一方で南側には長楽堤という堤防があってそこで浸水は止まっている。
この堤防は河川堤防が破堤して堤内地に水が浸入したときに、堤内地全体に被害が及ばないように食い止める堤防である。これを「控え堤」という。
長楽堤は江戸前期に構築された控え堤だ。
川島町と吉見町には大囲堤という大規模な輪中堤防が構築されていて、長楽堤もその一部である。

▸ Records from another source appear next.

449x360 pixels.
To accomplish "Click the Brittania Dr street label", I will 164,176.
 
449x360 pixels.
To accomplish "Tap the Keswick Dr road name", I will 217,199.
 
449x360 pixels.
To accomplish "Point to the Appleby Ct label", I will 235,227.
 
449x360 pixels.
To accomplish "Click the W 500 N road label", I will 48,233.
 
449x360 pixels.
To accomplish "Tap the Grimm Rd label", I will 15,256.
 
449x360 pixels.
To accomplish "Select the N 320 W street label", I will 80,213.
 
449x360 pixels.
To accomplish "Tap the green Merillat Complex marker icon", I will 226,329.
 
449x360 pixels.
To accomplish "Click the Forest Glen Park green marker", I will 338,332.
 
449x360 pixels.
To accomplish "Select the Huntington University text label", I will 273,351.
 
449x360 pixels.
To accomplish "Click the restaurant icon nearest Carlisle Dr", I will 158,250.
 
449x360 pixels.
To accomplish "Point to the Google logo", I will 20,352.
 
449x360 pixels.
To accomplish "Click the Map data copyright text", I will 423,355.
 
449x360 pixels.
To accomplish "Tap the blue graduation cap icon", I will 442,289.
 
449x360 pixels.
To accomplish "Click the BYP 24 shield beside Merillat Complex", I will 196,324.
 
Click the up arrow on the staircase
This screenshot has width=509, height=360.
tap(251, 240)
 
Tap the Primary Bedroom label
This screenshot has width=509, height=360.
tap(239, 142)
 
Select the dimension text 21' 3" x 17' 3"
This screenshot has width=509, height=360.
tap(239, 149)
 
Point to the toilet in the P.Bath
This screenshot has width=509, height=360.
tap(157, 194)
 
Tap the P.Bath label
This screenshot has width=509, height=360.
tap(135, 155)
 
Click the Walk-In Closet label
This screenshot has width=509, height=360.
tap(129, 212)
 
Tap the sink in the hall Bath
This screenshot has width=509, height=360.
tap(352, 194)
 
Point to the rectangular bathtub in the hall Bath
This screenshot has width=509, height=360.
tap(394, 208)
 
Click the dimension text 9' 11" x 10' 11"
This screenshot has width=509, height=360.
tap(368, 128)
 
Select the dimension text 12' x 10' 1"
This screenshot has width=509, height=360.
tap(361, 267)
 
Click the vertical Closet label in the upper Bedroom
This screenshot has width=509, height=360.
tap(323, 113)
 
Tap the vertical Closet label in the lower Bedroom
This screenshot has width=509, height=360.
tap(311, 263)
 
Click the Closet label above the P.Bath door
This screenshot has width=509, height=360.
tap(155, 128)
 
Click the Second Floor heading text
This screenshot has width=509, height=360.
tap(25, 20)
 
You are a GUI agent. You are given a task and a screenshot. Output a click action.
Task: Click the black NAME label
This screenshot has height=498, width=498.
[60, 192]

川に沿った堤防ではなく、平地を区切るように造られているのがわかる。長さは約3kmある。
その長楽堤の終点が梅ノ木古凍貯水池である。
長楽堤の上から貯水池を見たところ。
池の周囲はコンクリートの護岸で、完全に立入禁止。釣りや水遊びなどはできない。
貯水池から国道254号線までは堤防上がサイクリングロードになっている。
南側から見た長楽堤。
堤防の左側には長楽用水の幹線が流れている。
潮音寺付近。
潮音寺前は素掘りでとても美しい風景が続く。
でもこの道は抜け道になっていて、車通りがけっこうあるので、路駐してのんびり観察できる場所ではない。
用水の幹線なので水量は豊か。
小さな魚が見える。
長楽用水は流水の淡水魚の釣り場として知られている。
国道254付近の堤防の様子。
(2022年12月16日訪問)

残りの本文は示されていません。